Case of the Day: Getma v. Guinea

The case of the day is Getma v. Republic of Guinea (D.C. Cir. 2017). This was the appeal from the case of the day from June 17, 2016. Here was my description of the facts:

Getma had a contract to develop Guinea’s main port in the capital city, Conakry. The agreement called for arbitration of disputes under the CCJA arbitration rules. When a dispute arose, Getma demanded arbitration. The tribunal ultimately awarded Getma significant damages.

During the proceedings, the CCJA had ordered the parties to pay certain arbitration costs in advance. The tribunal asked the CCJA, which was administering the arbitration, to increase the arbitrators’ fees. The CCJA seemed to encourage or at least countenance this request, and the parties indicated they had no objection. But later, the CCJA rejected the tribunal’s effort to increase the fees, citing its prior precedents. Nevertheless, the tribunal’s award included a demand for € 450,000 in arbitrators’ fees, contrary to the CCJA’s decision. “And somehow, the tribunal eventually collected half of the increased arbitrators’ fees from Getma,” the prevailing party.

Guinea sought to annul the award in proceedings before the CCJA, and the CCJA granted its petition on the grounds that the tribunal had violated the CCJA rules by increasing its fees, which only the CCJA had the authority to do. Getma sought confirmation of the now-annulled award in Washington.

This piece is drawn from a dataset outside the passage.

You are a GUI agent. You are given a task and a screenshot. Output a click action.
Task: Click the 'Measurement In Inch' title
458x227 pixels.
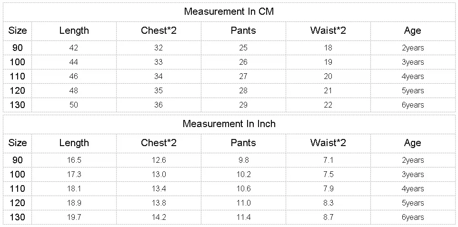(229, 124)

Unsurprisingly, the District Court refused to confirm the award, and now the DC Circuit has affirmed. When the court with jurisdiction annuls an award, can another court confirm it nevertheless? Yes, but only in very exceptional circumstances: according to DC Circuit precedent, the annulment has to be repugnant to the United States’s most fundamental notions of morality and justice. Here, the points Getma was able to make didn’t rise to that level. Getma noted, for example, that a Guinean government minister had said that a Guinean judge on the CCJA had had ex parte communications with the government, but the minister later recanted, and the court affirmed the District Court’s decision to credit the minister’s recantation. There was no clear indication in the parties’ contract that they had any agreement on how the arbitrators were to be compensated, and even if there were, a violation of the agreement would not really be repugnant to fundamental notions. The court also easily rejected the argument that the CCJA had misapplied its own rules—the argument was half-hearted anyway, as Getma apparently recognized that an error of law or even manifest disregard of law would not, on its own, be enough to constitute a violation of public policy.